The film’s silence about money is matched by wider silences which relate to the other axis – communication – on which the story is drawn. Nightbitch repeatedly makes it clear that the decision to leave her gallery job and her artistic calling and stay home with Baby was her own—that she was eager to do so. What is unclear is the couple’s decision to leave the city and move to the suburbs, what they expected the financial consequences to be, what their other options were, what experiences and desires led Nightbitch to make this choice. She also accuses her husband of having accepted her choice too quickly, as it would have confirmed the importance of her career and her art. What is their policy? What made them think they would find happiness in the suburbs?

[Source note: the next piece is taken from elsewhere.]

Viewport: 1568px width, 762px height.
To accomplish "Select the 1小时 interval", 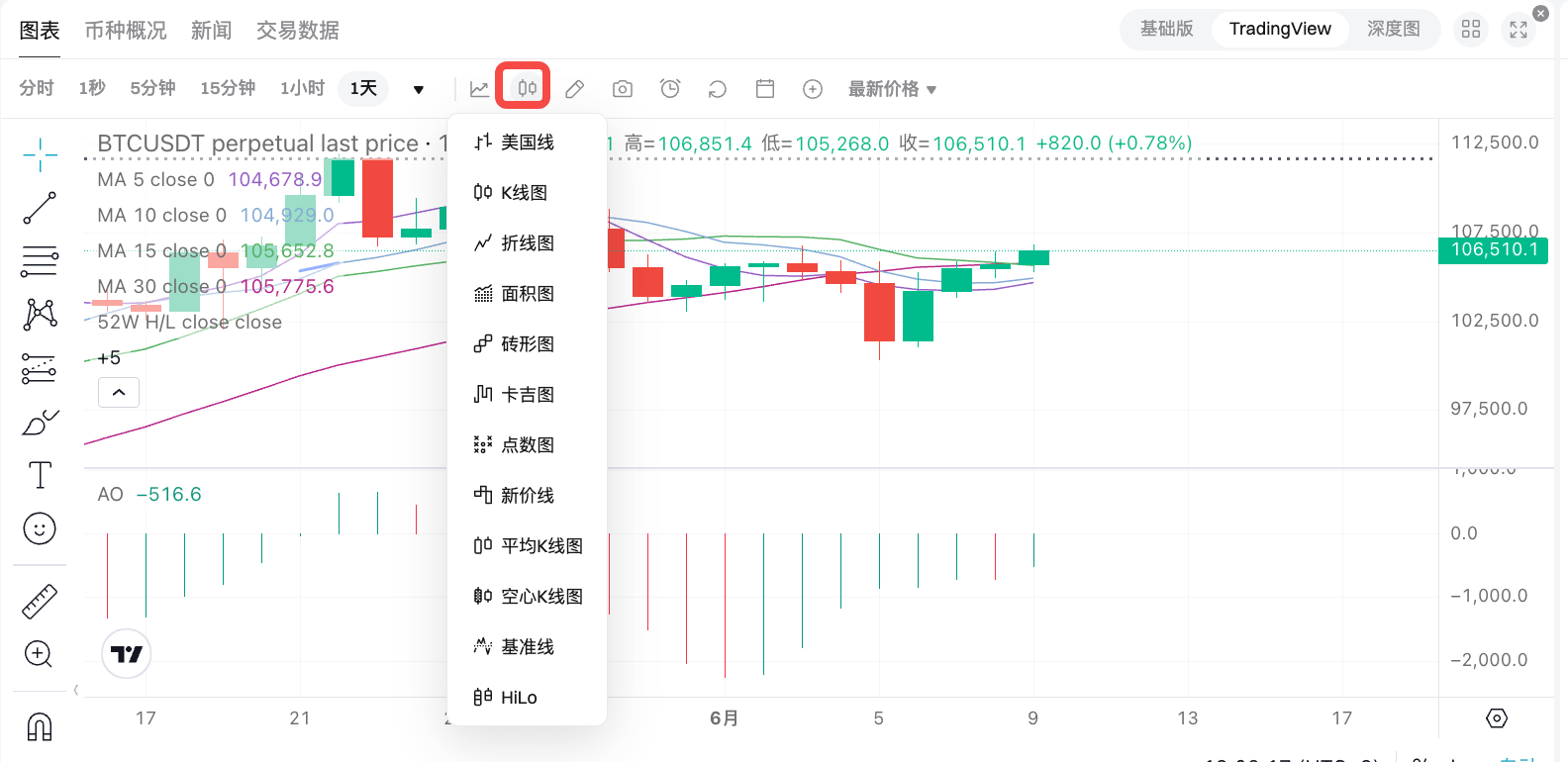I will point(302,88).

Nightbitch, it is understood, grew up outside the city, and her mother – an accomplished singer who gave up her own career to raise children – also went through something similar to the nocturnal transformations that Nightbitch now experiences. Has she ever discussed this with her husband? Why does she have no friends to talk to, no one to confide in? She has her friends in the art world from high school, whom she sees again after a long absence, and who she discovers are assholes she couldn’t confide in at all. Not only do Nightbitch and her husband not talk much now; they apparently didn’t talk much until Baby came. They give the impression of having met for the first time on the set when Heller first called “Action”. There is no clay of shared experience, no sense of a shared life, nothing between them, but the silences on which the story depends, and without which, again, the drama would quickly resolve. There’s not even much in the way of canine experience—a director who envisioned these characters in subjective detail would have made much more out of Nightbitch’s wild adventures, too. In this respect, as in many others, Heller’s adaptation has done Yoder’s novel a great deal. (For example, if the movie had dramatized the book’s ending, it probably would have rivaled “The Substance” for gonzo acting.)

“Nightbitch’s” silence about money and the blank spaces regarding inner life and communal life make the film an empty and contrived experience. This is a surprise, not only because Heller’s two previous works were so attentive and engaged, but because the subject of the new one turns out to be one in which she feels a personal stake. I only learned about this by reading my colleague Emily Nussbaum’s recent Profile of Heller, in which Heller recounts her experience of staying home with her young children while her partner, filmmaker Jorma Taccone, continued to work. At the heart of the film’s artistic failure is a paradox – of a deep personal investment and a frozen artistic commitment. The inherent conflict between Nightbitch’s misery and her husband’s practical indifference is a poignant and fertile subject for a film, a classic premise for a melancholic melodrama. But the sweetness of the story and the obliteration of its details suggest unease and ambivalence about its personal aspects.

Directors of great marital melodramas have either had no such concerns or have been more comfortable with the autobiographical aspects of their art. There is no indication that Douglas Sirk reported on his home life in “There’s Always Tomorrow”; everyone understood that Ingmar Bergman, who directed his partner Liv Ullmann, did something like that in “Scenes from a Marriage”. As for Ida Lupino, she directed an extraordinary marital melodrama, “The Bigamist,” from 1953, in which she and Joan Fontaine starred as one man’s two wives—soon after, Lupino had divorced Collier Young, the film’s screenwriter and co-producer, and Fontaine had married him. The marital melodrama, it seems, can flourish with philosophical distance or, conversely, with unbridled openness or sheer chutzpah—at least not with the hedging defensiveness on display in “Nightbitch.”